--- START ---
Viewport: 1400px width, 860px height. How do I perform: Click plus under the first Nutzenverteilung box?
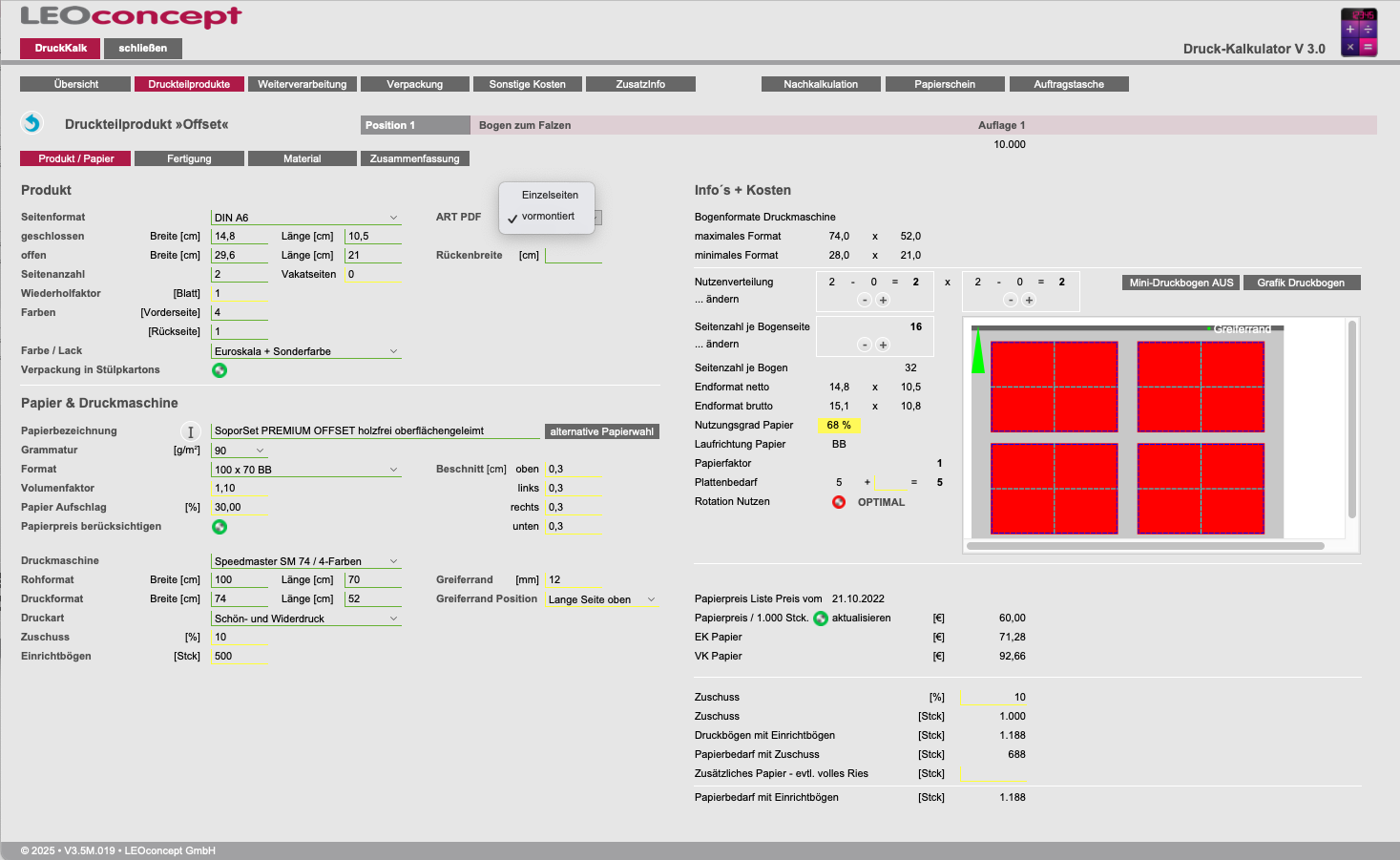pos(883,301)
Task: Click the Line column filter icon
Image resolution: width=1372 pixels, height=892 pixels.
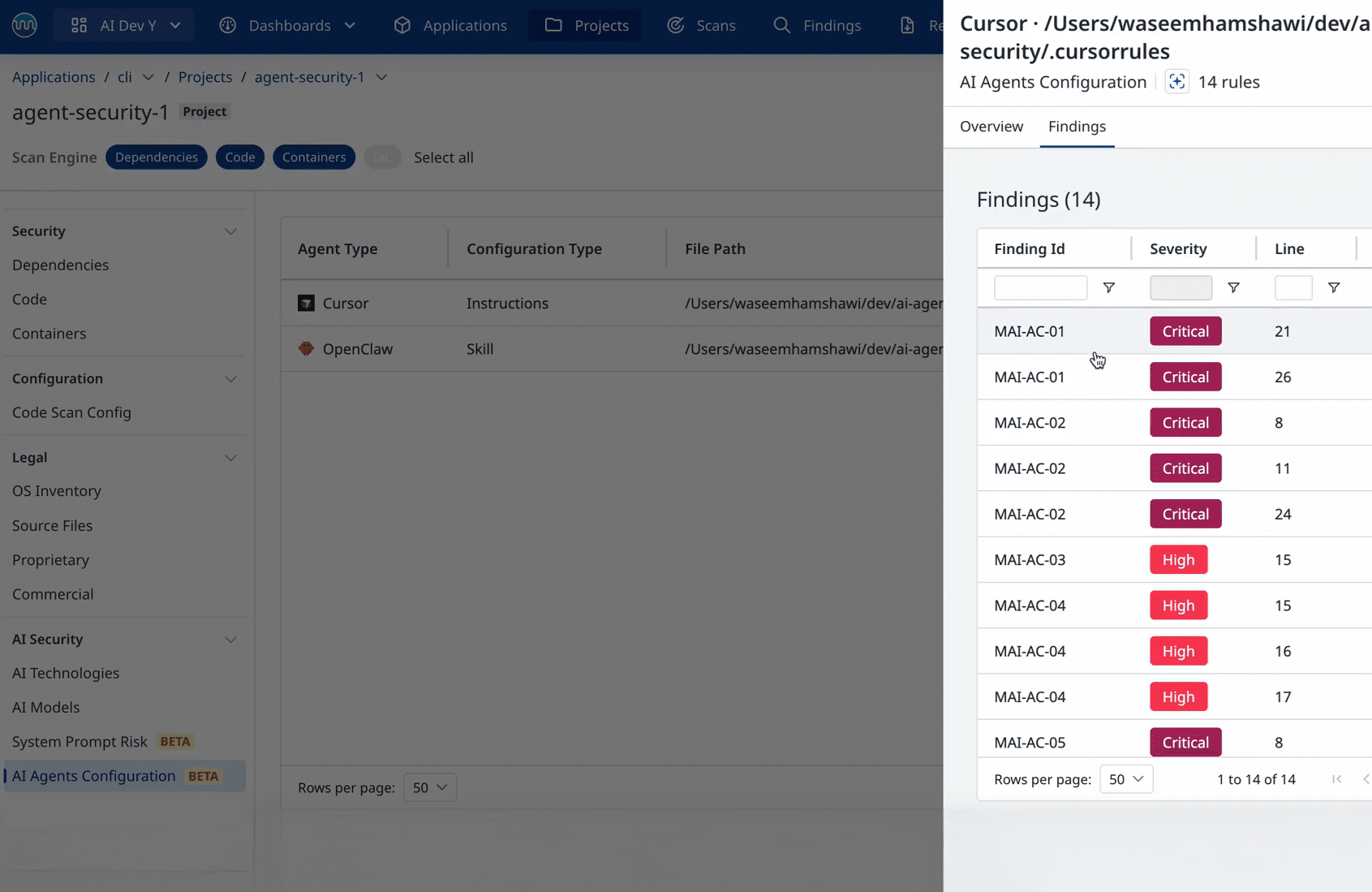Action: coord(1333,288)
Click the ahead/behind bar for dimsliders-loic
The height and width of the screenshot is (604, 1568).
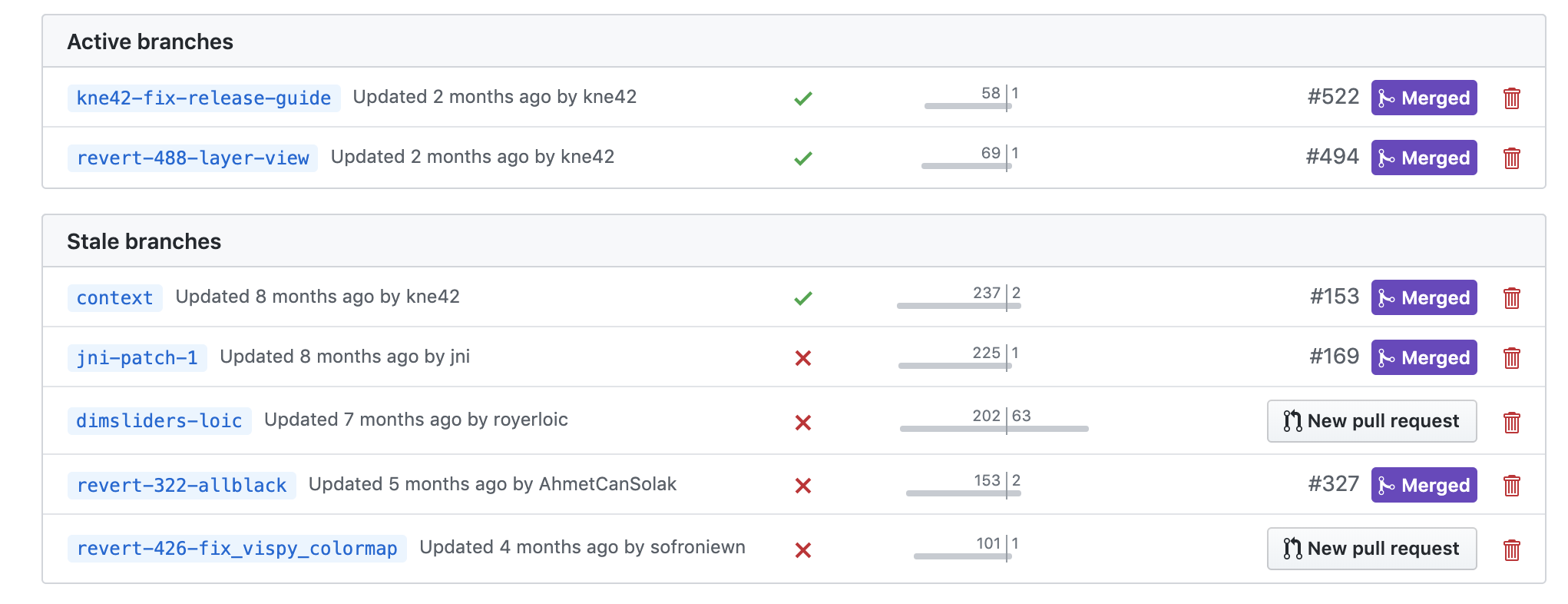(x=995, y=427)
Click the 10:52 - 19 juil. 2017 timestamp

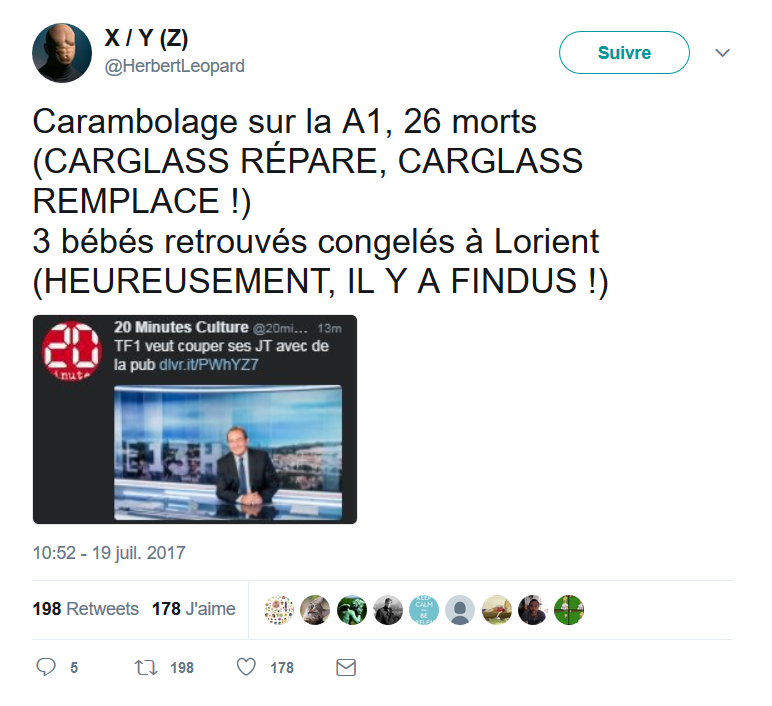109,553
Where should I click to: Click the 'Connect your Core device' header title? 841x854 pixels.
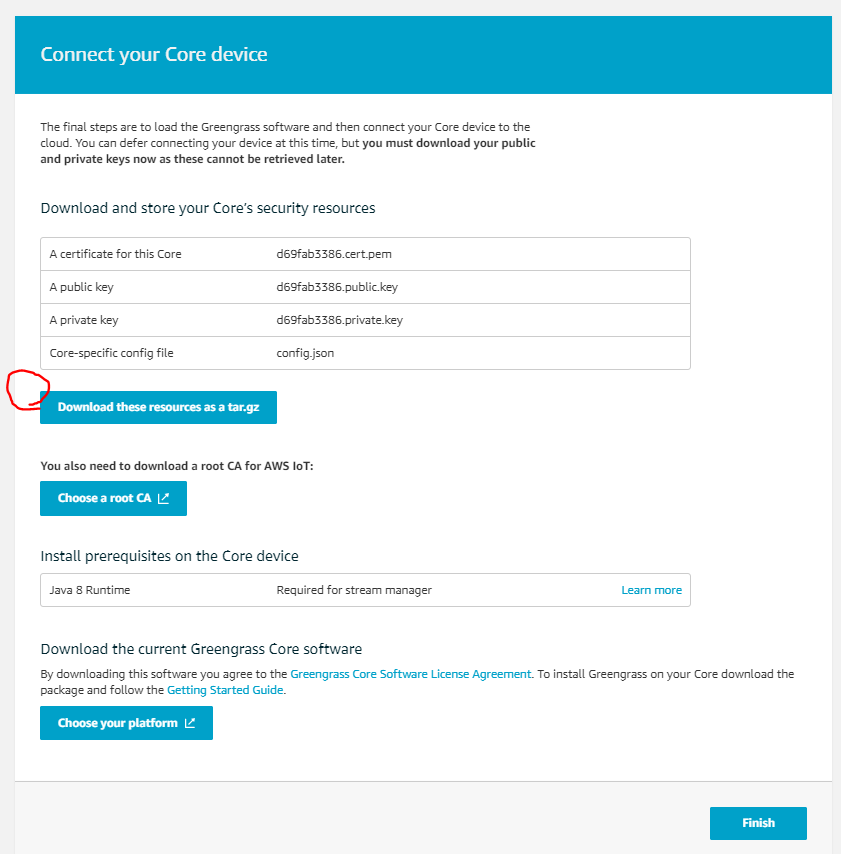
--- END ---
_ACTION ITEM_: All of the lines above must be repeated without alteration, though the pictures are to be excluded.

_TASK SOLUTION_:
Viewport: 1400px width, 860px height. How do I perform: Click plus under the first Nutzenverteilung box?
pos(883,301)
Task: Click the Line column filter icon
Image resolution: width=1372 pixels, height=892 pixels.
Action: coord(1333,288)
Click the ahead/behind bar for dimsliders-loic
The height and width of the screenshot is (604, 1568).
(x=995, y=427)
Click the 10:52 - 19 juil. 2017 timestamp

109,553
Where should I click to: Click the 'Connect your Core device' header title? 841x854 pixels.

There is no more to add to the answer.